What you have to do: Continue the biography of nurse educator Alma S. Woolley from the point where it stops.

Given passage:
⟨

American nurse, nurse educator, nursing historian and author

Alma S. Woolley (October 3, 1931, New York City – December 17, 2005, Baltimore) was an American nurse, nurse educator, nursing historian, and author. She led several schools of nursing, and authored a number of books and articles on nursing education, the history of nursing education, and nurses.

==Early years and education==
Woolley grew up a child of the depression in the Bronx, New York City: Her father, hit by a truck, died on his way to a public hospital; her maternal grandmother who had worked in a sweatshop made all her clothes; her widowed mother worked as a stenographer for GM; but Woolley, who said "as a twelve year old, I admired the smart gray uniforms with the red trimming" of the Cadet Nurse Corps (during World War II), was selected to go to the elite all-girls Hunter College High School to which she commuted by public transport one hour each way. At Hunter, she won the all-city Latin Poetry Contest in 1949 and graduated second in her class, subsequently attending Queens College and then Cornell University's School of Nursing, which granted her a bachelor's degree in 1954. She subsequently joined the Visiting Nurse Service of New York, married, and worked at a number of hospitals including Mary Immaculate Hospital in Jamaica, Queens and, moving to Philadelphia with her husband, Arthur E. Woolley, at Philadelphia General Hospital, and Jefferson Medical College. She later became a nursing instructor at the University of Pennsylvania, enrolled in their graduate program and was granted an M.S. in medical-surgical nursing in 1965, an accomplishment which led to one of her early articles in The American Journal of Nursing, "My Lamp Is Refueled," explaining how and why she kept up with her field while rearing four small children.

==Career==
Having moved to New Jersey with her husband and children in 1969, Woolley became an instructor at Atlantic Community College, but was soon offered the task of creating a B.S. degree program in nursing for The Richard Stockton College of New Jersey which had opened its doors in 1971. The original program she designed was for registered nurses, R.N.'s, without a university degree, to complete a Bachelor of Science in nursing. The transition of nursing education from that of R.N.'s trained in non-university programs, to 4-year B.S.N. programs or their equivalent was a matter of advocacy for Woolley as well as profession, and she subsequently published a number of pieces demonstrating the benefits of university-based nursing programs.

⟩

Stored data:

⟨

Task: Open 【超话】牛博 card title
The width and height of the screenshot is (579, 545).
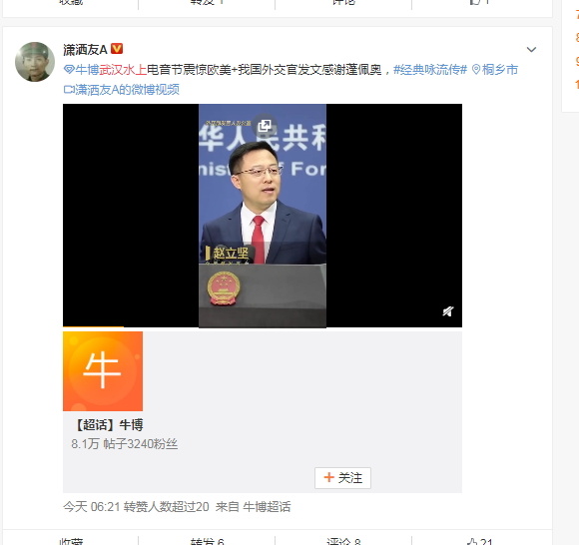Action: click(109, 425)
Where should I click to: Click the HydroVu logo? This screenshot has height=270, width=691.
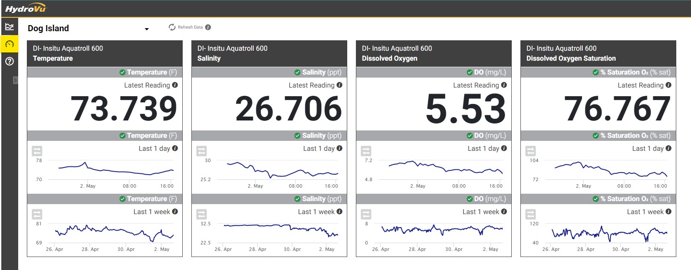click(x=25, y=9)
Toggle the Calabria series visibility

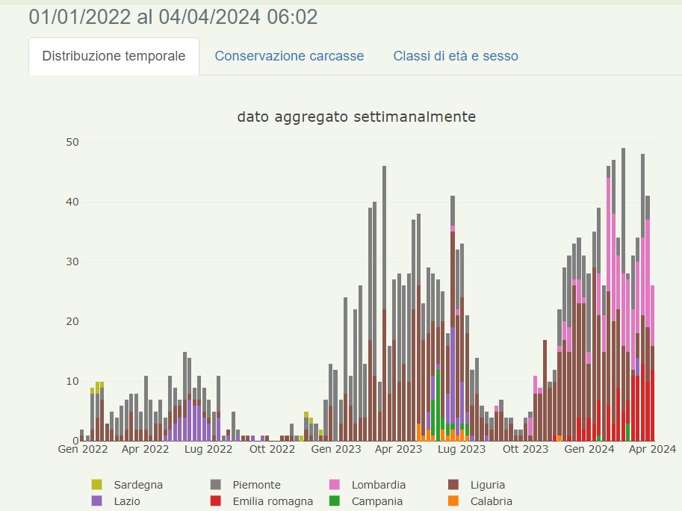493,501
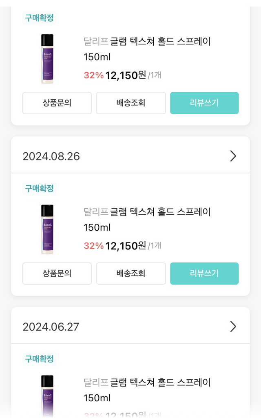261x418 pixels.
Task: Tap 구매확정 on the 2024.06.27 order
Action: pos(39,359)
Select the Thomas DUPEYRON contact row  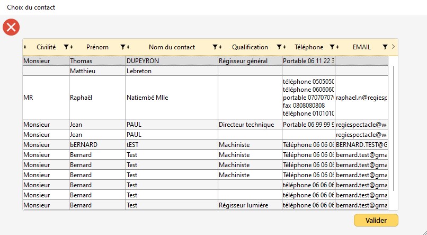142,61
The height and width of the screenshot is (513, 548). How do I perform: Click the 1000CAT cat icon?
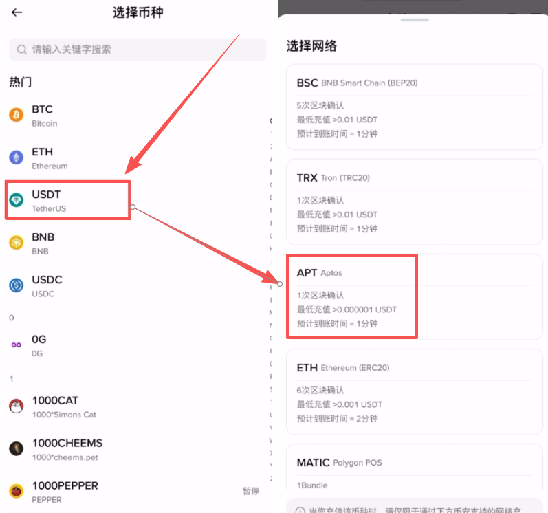click(x=16, y=406)
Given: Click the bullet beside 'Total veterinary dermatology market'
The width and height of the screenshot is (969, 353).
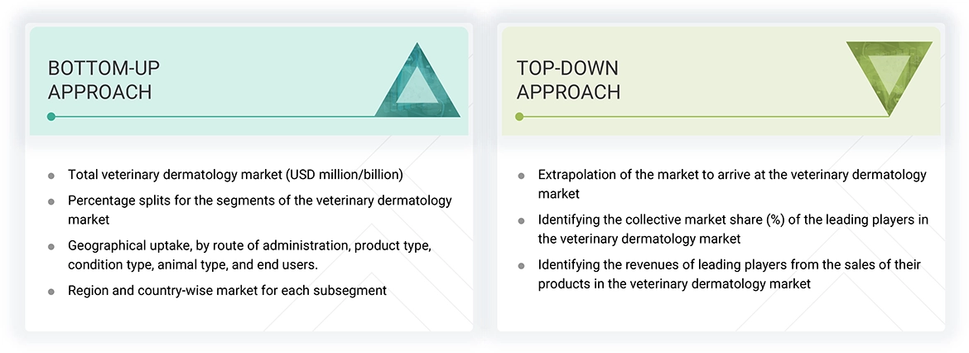Looking at the screenshot, I should coord(51,176).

⟩

Exercise output:
In 1980, she was awarded a doctorate in nursing education by the University of Pennsylvania. In 1981, she was appointed Director of the School of Nursing at Illinois Wesleyan University and the Caroline F. Rupert Professor of Nursing, and in 1986 left Wesleyan to become Dean of Georgetown University School of Nursing and Health Studies. In 1989 she received the Distinguished Alumnus Award from the Cornell School of Nursing Alumni Association. She stepped down as dean of Georgetown's School of Nursing in 1992 and returned to teaching and writing, retiring as professor emeritus of nursing in 1996, and becoming visiting professor at both the University of Maryland School of Nursing in Baltimore, Md, and the Uniformed Services University of the Health Sciences.

She wrote or contributed to biographies of nurses including Maude Francis Essig who served with American combat troops in World War I, and Virginia Matthews Dunbar, an early advocate of university curricula for nurses.

Reflecting her view that "the history of nursing education is an important lacuna in general histories of nursing" and that "as part of public history in the United States, nursing education can cite many accomplishments in the realm of health care policy," Woolley also published histories of nursing schools, including "Nuns and Guns" and Learning, Faith and Caring. But before her death in 2005, she was working on oral histories of women who, like her, had been recently admitted as members to the once all-male Cosmos Club of Washington, D.C.